It’s no secret that issues often revolve around perceptions and feelings rather than objective facts. Look no further than the activist campaign against overwhelming scientific evidence on the effectiveness of childhood vaccination. However, legitimate issue debate gets seriously contaminated when governments fall into the trap of allowing non-science to compromise public policy making.
Case in point is the current upsurge of criticism against windfarms in Australia. When Prime Minister Tony Abbot described wind turbines as ugly and noisy he was entitled to express an opinion.
But when he went further and agreed they could cause health problems he was crossing the line from expressing opinion to publicising dangerous allegations which have been roundly disproved by countless scientific studies. Indeed his own government’s Medical Research Council did a meta review of 4000 reports, studies, anecdotes and other literature and found no credible scientific evidence in support of the perceived health effects of wind turbines.
However, the Prime Minister’s intervention into an important public issue was seemingly part of a plan. Because a week later it was revealed that the Government proposed to appoint a ‘windfarm commissioner’ to handle complaints about turbine noise, and a new scientific committee to investigate, yet again, their alleged impacts on human health.
Was this fresh investigation prompted by new evidence about so-called wind turbine syndrome? No, it was simply the result of a political deal with anti-windfarm Senators to get their support for amendments to renewable energy legislation. And the broader strategy was unveiled a few days later when the government announced it would cut back taxpayer subsidies for windfarm construction.
Now, political deals are nothing new. But for issue managers it was a stark reminder that issues are not necessarily about facts, and that non-science can prevail not just on the Internet but at the highest levels of government.

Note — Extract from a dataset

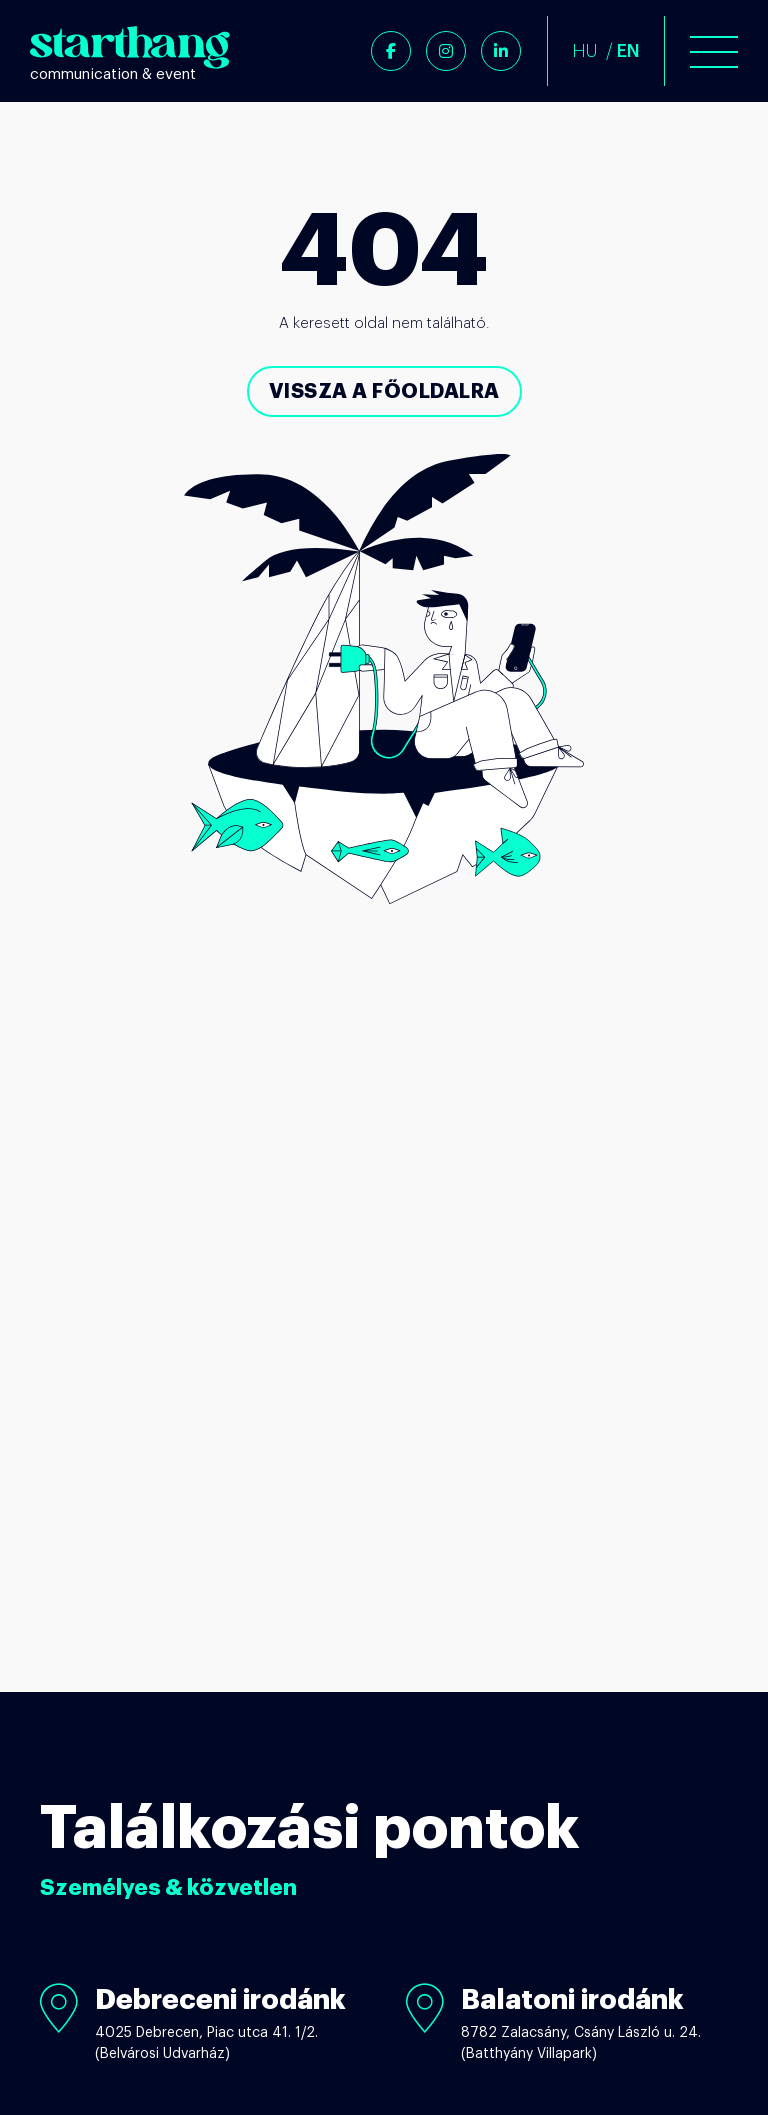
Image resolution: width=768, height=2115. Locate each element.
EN (628, 51)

The idea of a new windfarm commissioner was widely ridiculed, with Greens leader Richard Di Natale accusing the Environment Minister of caving in to the “tinfoil hat brigade.” And social media critics set up the hashtag #allthecommissioners to mock the announcement, with suggestions such as a Commissioner for why chickens cross the road; a Commission into gnome-related underpants theft; and a Commission to investigate where socks disappear in the washing machine.
But it’s no laughing matter when the power of Federal Government is mobilised to foster an unscientific health-scare for political opportunism. Contrast this to the government’s response to anti-vaccination activists, who are regularly denounced by officials, and new policy will deny family tax benefits to parents who don’t vaccinate their children.
As Tristan Edis commented in the Climate Spectator: “It is quite ridiculous that the Federal Government is lending resources, time and legitimacy to an idea – ‘wind turbine syndrome’ – that medical authorities have dismissed as rubbish; meanwhile turning a blind eye to well established threats to health and wellbeing.” (Bear in mind also that just over six months ago this same government withdrew tax-deductible health charity status from one of Australia’s most vocal anti-windfarm lobby groups).
For a government to enter into the windfarm issue in relation to effectiveness, or climate change impact, or the level of taxpayer funding, is legitimate public policy debate. For a government to encourage the discredited health scare about alleged wind turbine health effect is another demonstration that issue management sometimes has very little to do with facts.